Davvero, per arrivare a simile conclusione, ce ne vuole. Ci vuole la mentalità d’un filologo moderno infatuato di femminismo. Il quale, poi, per uno strano contrappasso, finisce per diminuire il proprio idolo. La fermezza di Antigone non è durezza, e nemmeno è quella singolar tenacia di molti personaggi sofoclei, che rassomiglia qualche volta alla testardaggine: bensí è la inflessibilità di fronte ad un sacro dovere: è puro eroismo. Ed eroismo degli anni di giovinezza e di verginità, quando l’immacolatezza dell’animo e del corpo rende le creature piú devote a tutte le bellezze morali, piú intransigenti verso gli altri e verso sé stesse.
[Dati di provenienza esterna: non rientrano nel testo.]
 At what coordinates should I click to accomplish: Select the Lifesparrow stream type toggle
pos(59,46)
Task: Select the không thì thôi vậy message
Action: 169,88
E chi di simile eroismo crede incapace Antigone perché donna, quegli, senza avvedersene, reca offesa alla causa che presume difendere. Giacché l’esperienza insegna che le donne, come hanno essenzialmente un concetto piú serio della vita, cosí sono anche, assai piú degli uomini, capaci di piccoli e grandi eroismi e sacrifici. Ed è piú che naturale che una fanciulla come Antigone, per non deflettere una linea dal suo sacro dovere, sfidi impavida i patimenti e la morte.

E, d’altra parte, non bisogna dimenticare, che, compiuto intrepidamente questo dovere, Antigone, sul punto di andare alla morte, si sente venir meno il cuore. L’Antigone dell’Alfieri, movendo al supplizio, dice alle guardie:

Su, vi affrettate, andiam; sí lento passo
sconviensi, a chi del sospirato fine
tocca la mèta. Impietosir voi forse
di me potreste? Andiam. Ti veggo in volto,
terribil morte, eppur di te non tremo.

E queste parole, sulle labbra d’una giovinetta, non dirò neppure che suonino troppo mascoline; ma, nella loro implacabilità, hanno qualche cosa di voluto, di accademico, di falso.